#### YOUR ASSIGNMENT
Copy all lines below that use the word "left".

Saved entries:
[Start of section]

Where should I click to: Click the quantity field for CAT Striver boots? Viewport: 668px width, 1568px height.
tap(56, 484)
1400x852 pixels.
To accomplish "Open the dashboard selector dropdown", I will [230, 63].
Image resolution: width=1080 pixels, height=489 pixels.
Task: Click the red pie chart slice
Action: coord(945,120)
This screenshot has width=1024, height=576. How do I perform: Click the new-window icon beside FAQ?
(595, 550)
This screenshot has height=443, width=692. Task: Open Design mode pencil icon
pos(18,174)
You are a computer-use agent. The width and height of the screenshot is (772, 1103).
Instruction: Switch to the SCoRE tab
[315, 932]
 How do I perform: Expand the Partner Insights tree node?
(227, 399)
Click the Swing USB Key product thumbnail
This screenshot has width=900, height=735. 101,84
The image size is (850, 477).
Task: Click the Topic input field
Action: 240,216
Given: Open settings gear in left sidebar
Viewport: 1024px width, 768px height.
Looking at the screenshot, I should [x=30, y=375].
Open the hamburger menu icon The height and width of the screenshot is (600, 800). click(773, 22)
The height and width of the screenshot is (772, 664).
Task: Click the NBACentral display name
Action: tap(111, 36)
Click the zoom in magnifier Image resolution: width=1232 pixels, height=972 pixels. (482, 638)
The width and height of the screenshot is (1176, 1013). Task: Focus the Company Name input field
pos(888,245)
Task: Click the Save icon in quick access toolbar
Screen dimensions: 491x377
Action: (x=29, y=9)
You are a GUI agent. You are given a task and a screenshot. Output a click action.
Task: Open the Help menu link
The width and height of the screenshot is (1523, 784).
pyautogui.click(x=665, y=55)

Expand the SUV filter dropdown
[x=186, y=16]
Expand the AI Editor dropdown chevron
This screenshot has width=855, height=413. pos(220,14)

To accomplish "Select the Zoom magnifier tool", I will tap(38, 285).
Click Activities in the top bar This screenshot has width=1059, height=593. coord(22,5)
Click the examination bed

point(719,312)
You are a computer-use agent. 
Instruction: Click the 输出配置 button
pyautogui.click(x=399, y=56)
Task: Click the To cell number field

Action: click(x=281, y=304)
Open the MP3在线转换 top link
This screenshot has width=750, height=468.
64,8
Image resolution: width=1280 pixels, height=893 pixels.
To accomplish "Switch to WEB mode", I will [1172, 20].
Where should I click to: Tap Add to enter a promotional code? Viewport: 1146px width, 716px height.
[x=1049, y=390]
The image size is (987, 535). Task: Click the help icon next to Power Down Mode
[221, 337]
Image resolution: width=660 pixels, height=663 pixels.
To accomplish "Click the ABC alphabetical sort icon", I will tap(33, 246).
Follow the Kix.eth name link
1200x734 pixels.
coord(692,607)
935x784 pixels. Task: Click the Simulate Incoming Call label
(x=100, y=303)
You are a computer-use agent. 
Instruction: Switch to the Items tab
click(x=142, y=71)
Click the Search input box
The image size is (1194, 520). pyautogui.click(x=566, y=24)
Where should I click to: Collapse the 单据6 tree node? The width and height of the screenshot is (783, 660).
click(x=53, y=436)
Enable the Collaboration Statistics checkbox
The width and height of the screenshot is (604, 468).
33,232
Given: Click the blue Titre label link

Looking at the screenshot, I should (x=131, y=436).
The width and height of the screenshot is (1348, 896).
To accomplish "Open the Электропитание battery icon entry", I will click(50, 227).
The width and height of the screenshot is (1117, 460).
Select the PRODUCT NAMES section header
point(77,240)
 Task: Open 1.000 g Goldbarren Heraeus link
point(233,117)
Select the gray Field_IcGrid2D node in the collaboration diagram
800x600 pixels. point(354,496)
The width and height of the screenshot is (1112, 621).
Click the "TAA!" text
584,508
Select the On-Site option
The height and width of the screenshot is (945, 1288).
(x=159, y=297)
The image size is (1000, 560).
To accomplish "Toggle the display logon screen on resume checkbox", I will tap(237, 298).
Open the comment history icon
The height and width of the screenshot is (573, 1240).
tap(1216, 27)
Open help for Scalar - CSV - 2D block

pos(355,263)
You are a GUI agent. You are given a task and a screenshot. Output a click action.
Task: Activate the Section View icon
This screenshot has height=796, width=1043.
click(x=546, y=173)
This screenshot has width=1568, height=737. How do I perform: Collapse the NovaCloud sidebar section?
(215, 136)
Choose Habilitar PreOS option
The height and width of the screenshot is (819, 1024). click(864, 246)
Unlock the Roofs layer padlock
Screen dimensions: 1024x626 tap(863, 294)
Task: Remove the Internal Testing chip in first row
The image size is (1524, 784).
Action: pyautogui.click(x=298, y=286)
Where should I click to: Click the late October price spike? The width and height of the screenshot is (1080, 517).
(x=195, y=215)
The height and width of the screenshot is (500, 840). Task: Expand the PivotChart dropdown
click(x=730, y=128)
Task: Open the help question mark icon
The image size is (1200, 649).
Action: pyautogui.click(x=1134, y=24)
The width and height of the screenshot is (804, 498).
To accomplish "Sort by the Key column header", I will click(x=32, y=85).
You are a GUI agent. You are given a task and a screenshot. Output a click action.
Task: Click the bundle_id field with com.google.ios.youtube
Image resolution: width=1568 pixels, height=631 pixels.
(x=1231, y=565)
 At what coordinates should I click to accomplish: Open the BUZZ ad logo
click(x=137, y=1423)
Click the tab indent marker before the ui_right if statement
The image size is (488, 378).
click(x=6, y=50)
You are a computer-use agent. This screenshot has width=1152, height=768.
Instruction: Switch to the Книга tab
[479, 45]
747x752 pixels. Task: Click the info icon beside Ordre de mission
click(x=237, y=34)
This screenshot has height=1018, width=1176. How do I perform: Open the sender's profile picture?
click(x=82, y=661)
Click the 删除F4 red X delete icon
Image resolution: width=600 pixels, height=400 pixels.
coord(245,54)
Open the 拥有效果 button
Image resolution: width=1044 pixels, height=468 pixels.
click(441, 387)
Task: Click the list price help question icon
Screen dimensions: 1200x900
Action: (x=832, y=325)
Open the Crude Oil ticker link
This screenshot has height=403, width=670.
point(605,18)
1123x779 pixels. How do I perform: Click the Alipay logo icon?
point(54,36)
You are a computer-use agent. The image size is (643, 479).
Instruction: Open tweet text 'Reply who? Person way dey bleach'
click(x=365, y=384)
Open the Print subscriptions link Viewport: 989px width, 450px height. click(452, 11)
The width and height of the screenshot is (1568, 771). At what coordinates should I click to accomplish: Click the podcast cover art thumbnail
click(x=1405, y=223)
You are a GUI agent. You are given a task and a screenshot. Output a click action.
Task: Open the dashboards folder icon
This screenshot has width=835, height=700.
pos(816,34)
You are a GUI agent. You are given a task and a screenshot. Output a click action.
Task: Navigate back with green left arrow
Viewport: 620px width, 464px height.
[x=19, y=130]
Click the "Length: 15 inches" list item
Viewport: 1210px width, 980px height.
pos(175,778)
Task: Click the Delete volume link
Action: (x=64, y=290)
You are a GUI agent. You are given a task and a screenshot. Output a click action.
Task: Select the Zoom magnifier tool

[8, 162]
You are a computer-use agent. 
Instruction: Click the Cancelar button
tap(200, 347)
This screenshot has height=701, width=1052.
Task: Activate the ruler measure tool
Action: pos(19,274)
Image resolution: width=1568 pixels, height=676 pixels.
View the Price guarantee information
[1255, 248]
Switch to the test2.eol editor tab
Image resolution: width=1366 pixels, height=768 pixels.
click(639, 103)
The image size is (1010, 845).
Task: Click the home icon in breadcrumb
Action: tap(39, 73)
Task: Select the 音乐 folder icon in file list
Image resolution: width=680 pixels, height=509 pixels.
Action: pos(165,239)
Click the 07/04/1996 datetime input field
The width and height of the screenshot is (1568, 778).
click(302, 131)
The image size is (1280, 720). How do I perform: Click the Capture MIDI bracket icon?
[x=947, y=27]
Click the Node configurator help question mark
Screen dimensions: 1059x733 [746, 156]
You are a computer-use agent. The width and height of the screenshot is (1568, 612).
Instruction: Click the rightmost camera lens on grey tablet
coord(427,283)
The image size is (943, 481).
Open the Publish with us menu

[End of section]

#### EXERCISE SOLUTION
Given: Open settings gear in left sidebar
Task: Navigate back with green left arrow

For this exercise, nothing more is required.